[REQUIRED ACTION] Please output exactly the lines from the one containing "Given: Open the Admin Tools menu item" through the end of the records below, leaving out any pictures.
· · ·
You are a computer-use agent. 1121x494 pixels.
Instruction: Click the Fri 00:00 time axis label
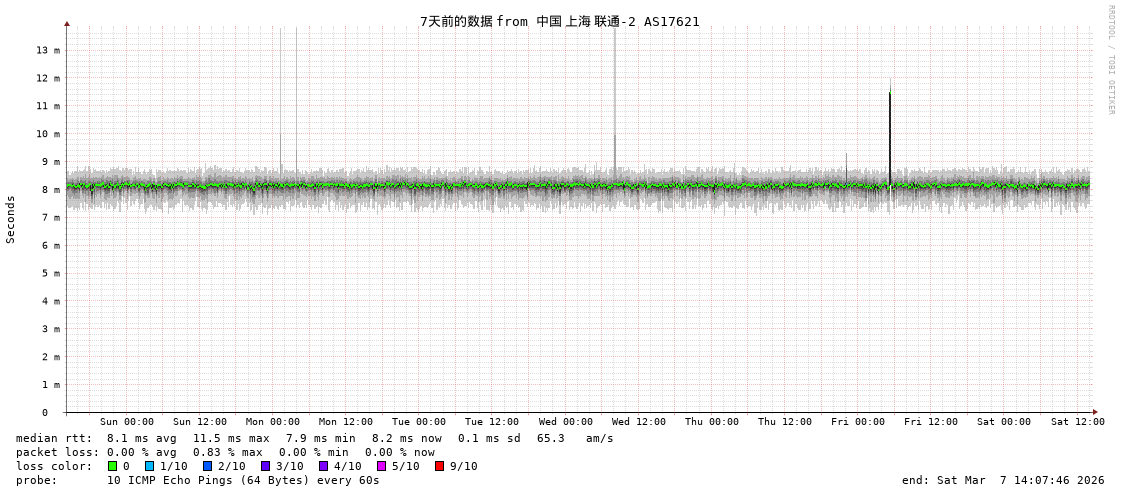(x=858, y=422)
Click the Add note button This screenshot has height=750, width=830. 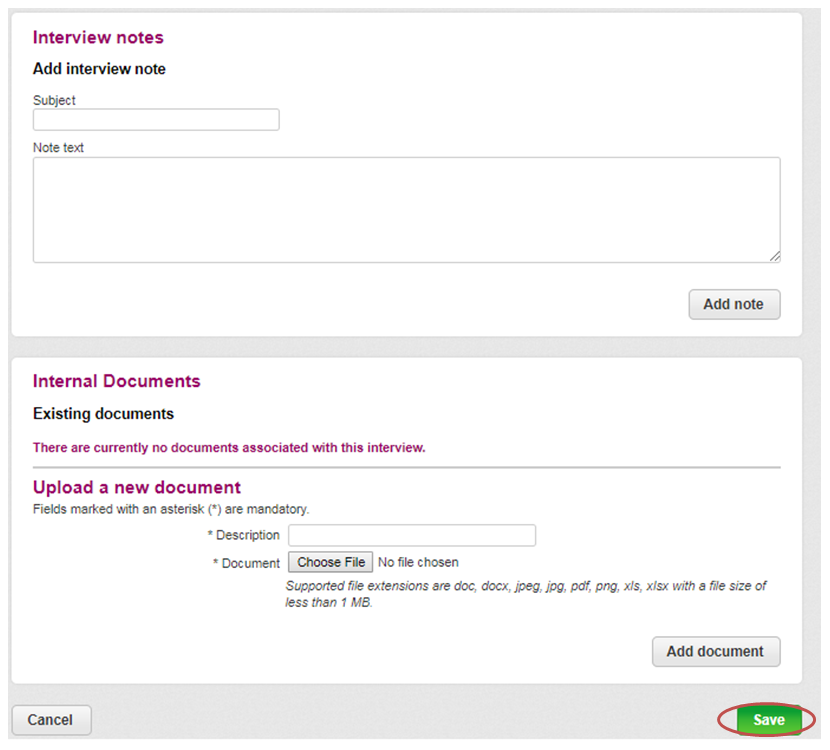coord(734,304)
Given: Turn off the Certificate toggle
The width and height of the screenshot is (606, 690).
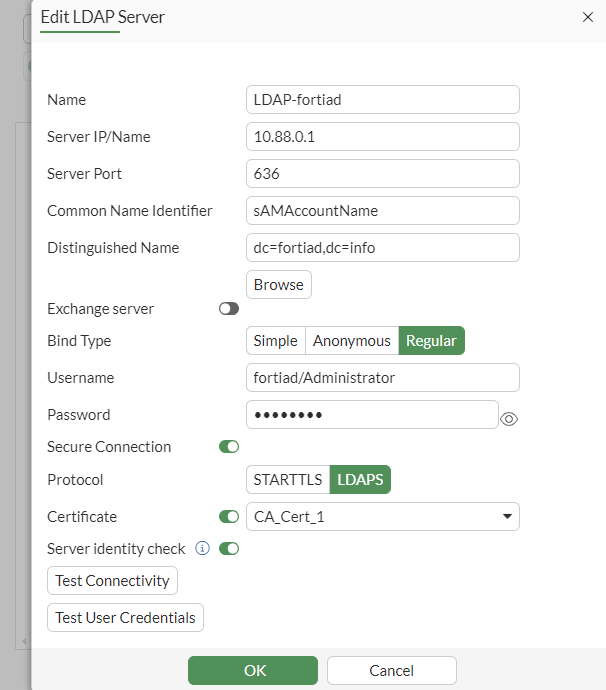Looking at the screenshot, I should 228,517.
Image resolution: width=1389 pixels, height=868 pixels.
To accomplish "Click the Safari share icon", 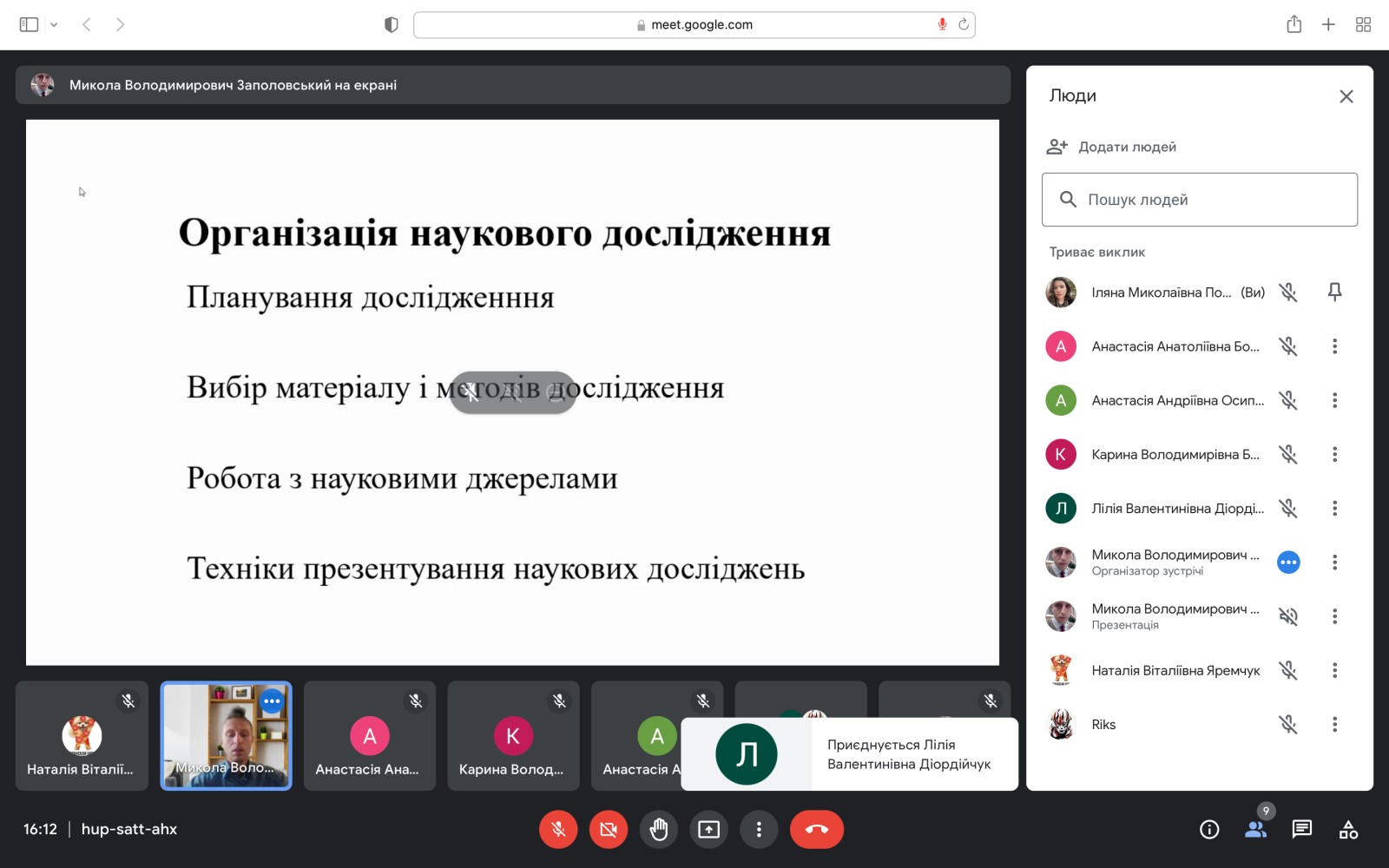I will (x=1294, y=24).
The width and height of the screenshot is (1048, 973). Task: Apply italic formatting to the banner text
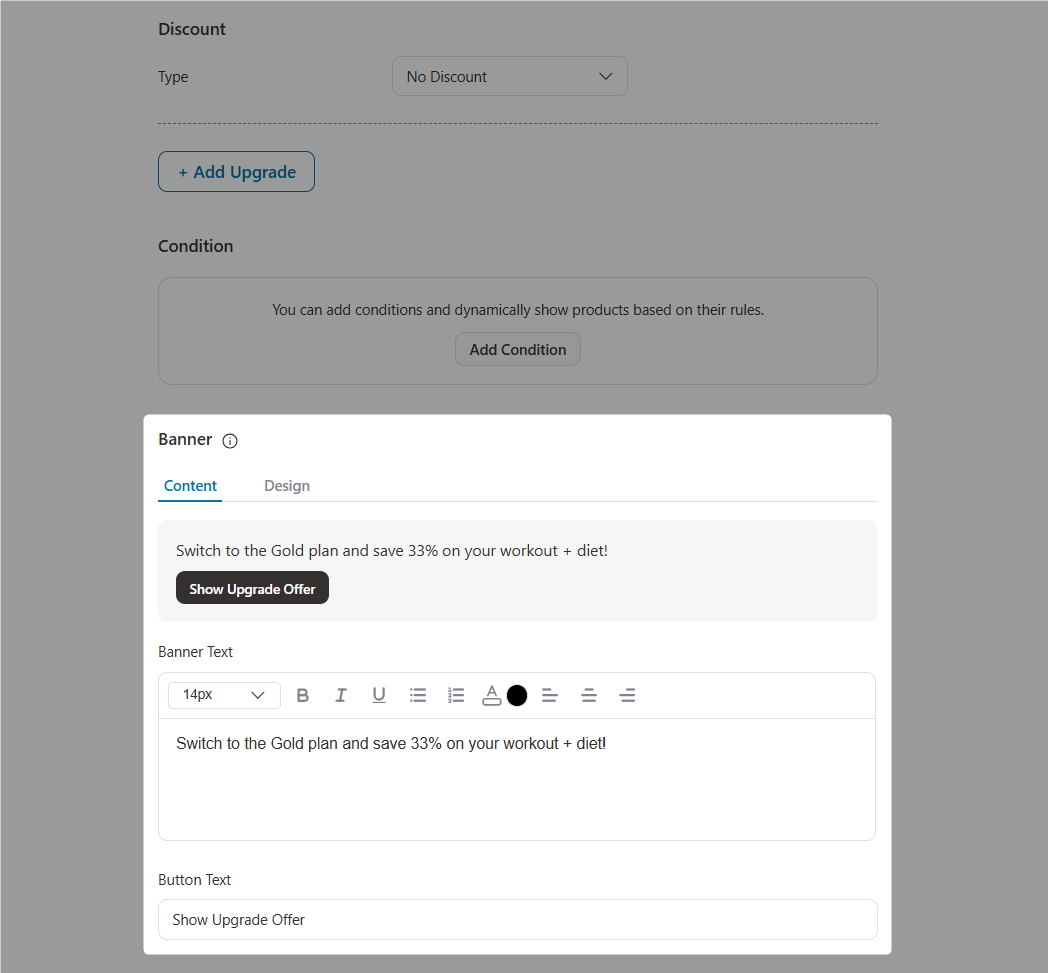341,695
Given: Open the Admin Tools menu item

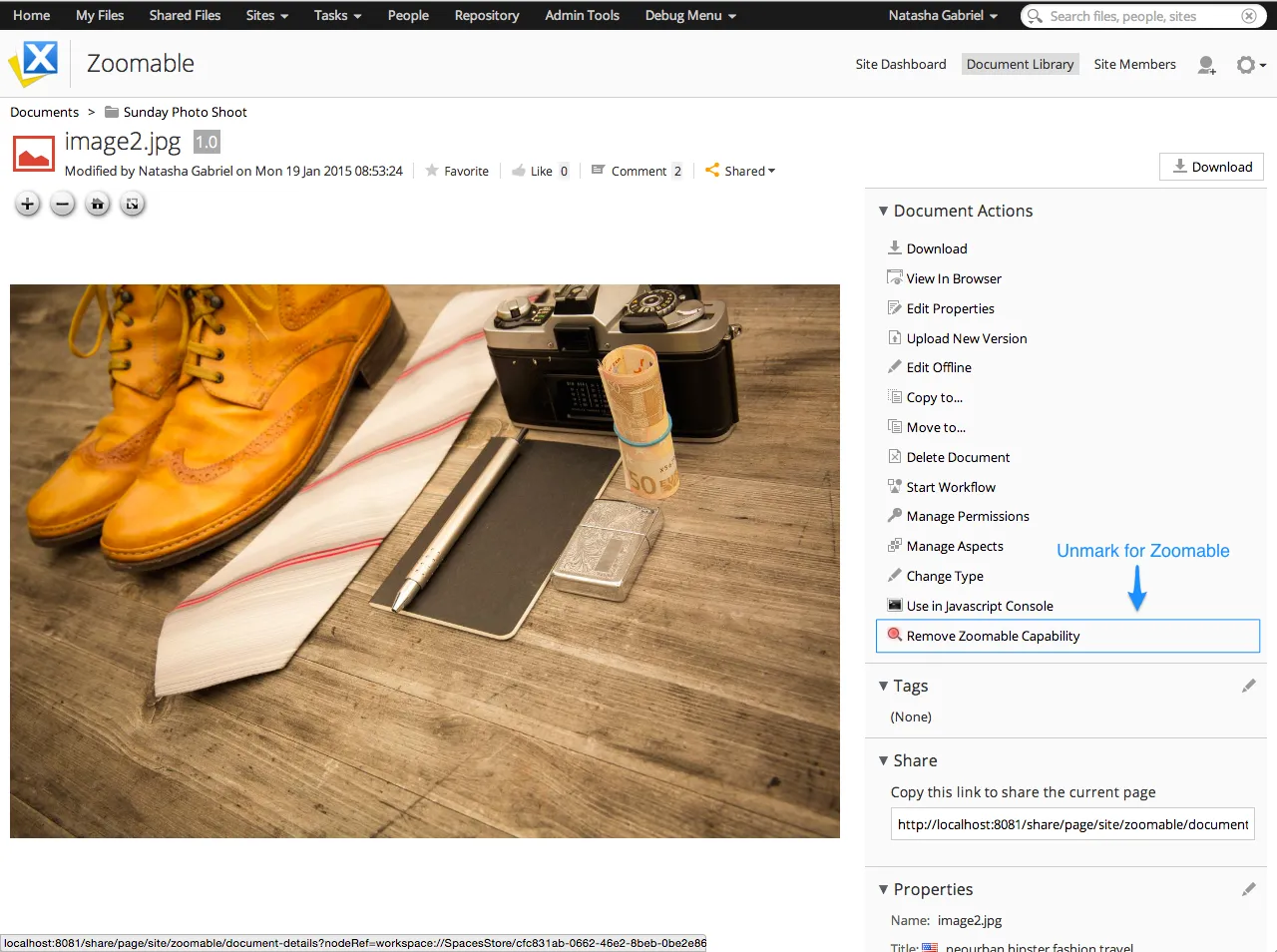Looking at the screenshot, I should click(x=582, y=15).
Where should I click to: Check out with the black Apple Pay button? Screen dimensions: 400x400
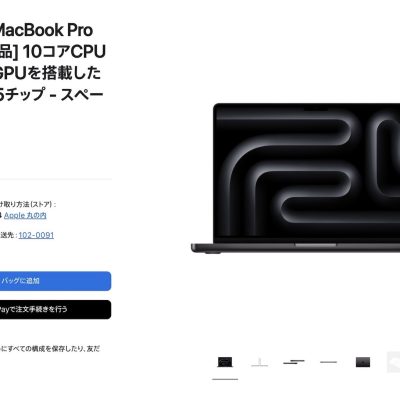coord(55,310)
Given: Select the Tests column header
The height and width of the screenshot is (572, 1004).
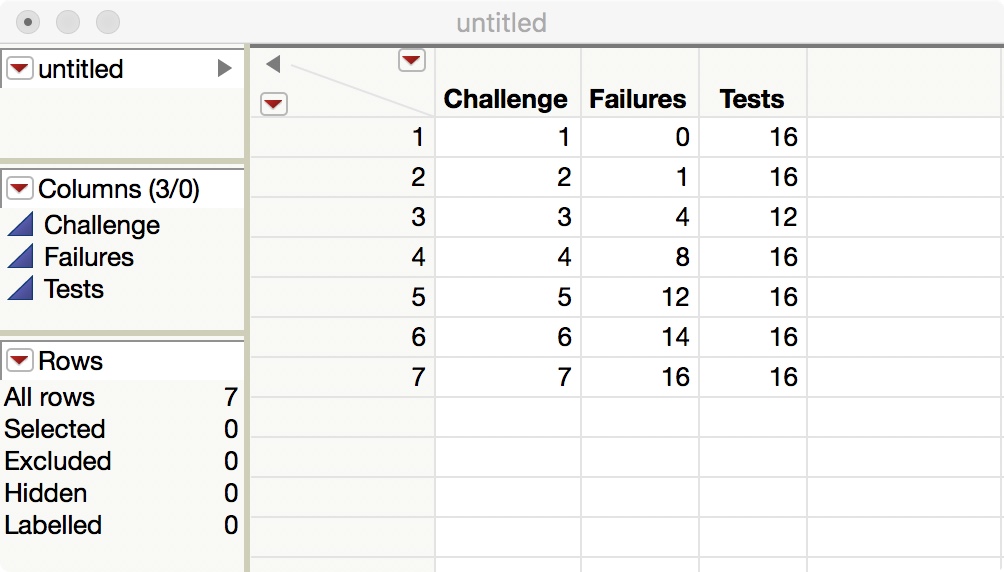Looking at the screenshot, I should 752,99.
· · ·
[WRITTEN ANSWER]
Given: Open the Admin Tools menu item

Looking at the screenshot, I should click(x=582, y=15).
Where should I click to: Check out with the black Apple Pay button? Screen dimensions: 400x400
coord(55,310)
Given: Select the Tests column header
The height and width of the screenshot is (572, 1004).
Looking at the screenshot, I should 752,99.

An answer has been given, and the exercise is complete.